What, exactly, has happened inside the heads of the UK’s wine purchasers? Something, it would seem, rather strange. Four years of financial crisis and an ever-accelerating tax take is having contrarian effects. Either that, or the collective unconscious has decided that the big binge is over, and that it really is time for British wine drinkers to drink less, but better.
The key data is hidden away in the Wine and Spirit Trade Association’s Market Report for the second quarter of 2012. This, remember, was the same quarter during which Britain was confirmed as being in double-dip recession, as the economy shrank for the second quarter in a row. March 2012 saw the duty rate rise to £1.90 on a bottle of wine (defined as being between 5.5% and 15% abv) whereas it stood at £1.57 just three years earlier. During the same period, the standard rate of VAT rose colossally, from 15 per cent to 20 per cent. The effect of these fiscal torpedoes has been to scuttle the comfortable security of the old price points, and especially any sense that a decent bottle of wine could be had for £4.99.
When times are hard, as they undoubtedly are, you’d expect a flight towards cheap wine. Cheap (sub-£5) wine is still on the shelves, and cheap wine still accounts for 68 per cent by volume of what was sold in the UK in the year to April 2012. But compare those figures with the equivalent set for a year earlier, and what is happening is eye-popping.
In the year to April 2011, the equivalent figure was 75 per cent at under £5. Since then, wine under £3 has lost 63 per cent of its volume, and wine under £4 has lost 19 per cent of its volume. The £4 to £5 category is flat, while £5 to £6 wine has surged by 32 per cent, £6 to £7 wine has grown by 15 per cent, £7 to £8 wine has also surged by 30 per cent, £8 to £9 has moved forward 15 per cent, £9 to £10 has raced forward 22 per cent, and wine at over £10 has made a third surge, to 32 per cent. All of this within an overall decline of the wine market by two per cent within the same twelve-month period.
To some extent, the flight from under £3 towards £5 or perhaps £6 is predictable: even Britain’s most battle-hardened, chisel-nosed supermarket buyers can’t source wine which costs almost nothing and can still be drunk with pleasure. The conditions of overproduction which prevailed a year or two ago, moreover, are rapidly ebbing (when I was in Australia’s Riverina in May, Gallo had reputedly just been through on a $A13 million Chardonnay shopping spree).
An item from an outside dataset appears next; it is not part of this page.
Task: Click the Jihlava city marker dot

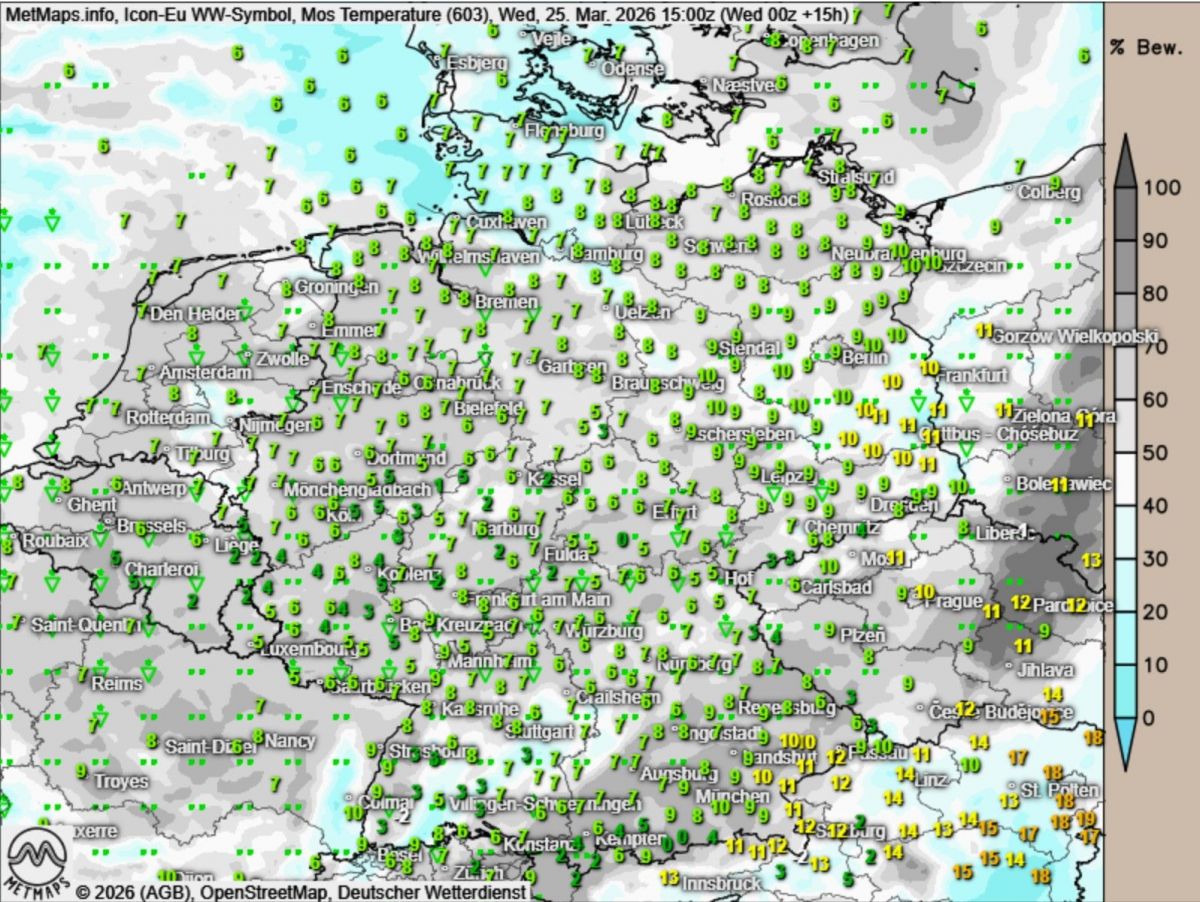Action: pos(1010,666)
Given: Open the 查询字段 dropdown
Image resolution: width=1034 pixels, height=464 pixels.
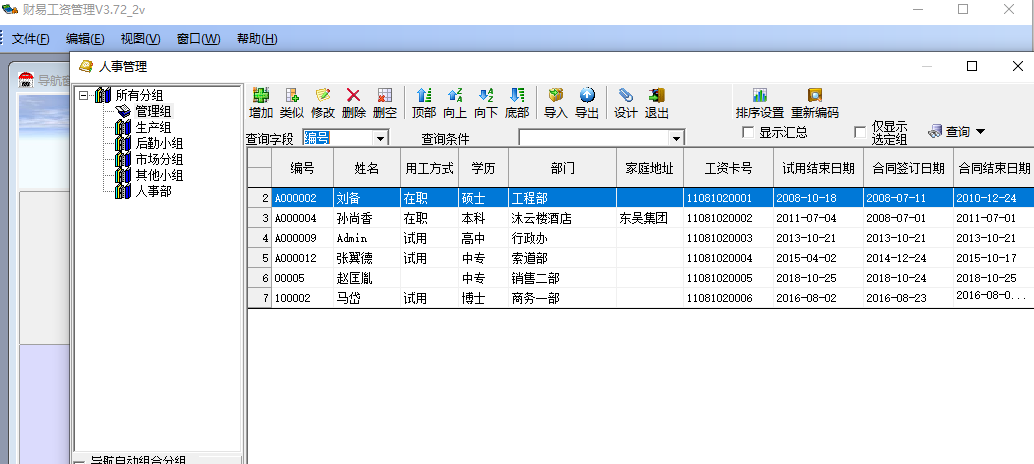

The astonishing growth in the higher-priced categories, by contrast, makes no sense at all outside prosperous years, and in the recessionary swamps through which we are all wading is an enigma. Economically speaking, that is. It only begins to make sense when you bring psychology into the frame.
A price point is a landmark in our mental landscapes. No matter how rich or poor we are, no matter where we live, we all cherish them. They are emotionally felt as much as intellectually perceived, by which I mean that we tend to overlook absolute value as we hierarchize and personalize our relationships with price points. The cost of flour or bread or nails or copy paper is irrelevant to most of us, yet we feel a sense of outrage if the price of a regularly used item suddenly rises by 30p or 50p, and we may even boycott a retailer or switch brands as a result. We barely notice, by contrast, if the price of a visit to the hairdresser or a football match rises by five times that amount. The potential loss is five times greater, but the emotional investment in the purchase is so different that we swiftly silence our internal accountant.
The fiscal changes of the last three years have washed a wave through all of wine’s British price-point landmarks, and my guess is that UK consumers now feel lost and disorientated. They are re-establishing new landmarks. For many, I’d guess, £8.99 or £9.99 is the new £4.99, and maybe £14.99 is the new £7.99 or £8.99. That’s where the Chablis or the Basket-Pressed Shiraz they felt happy with has either gone, or is heading. At the same time, some consumers are in reality less wealthy than they were, and all consumers feel less wealthy than they did. These are, moreover, big leaps in cost. The result is that consumers are opting to drink a little less wine overall.
Wine, though, is a strongly emotional purchase, since it alters our perception of the world and, if sagely used, brings us a sense of well-being, of closeness and of solace. You need that in a double-dip recession, under ever-darkening financial skies. Abandon it we won’t.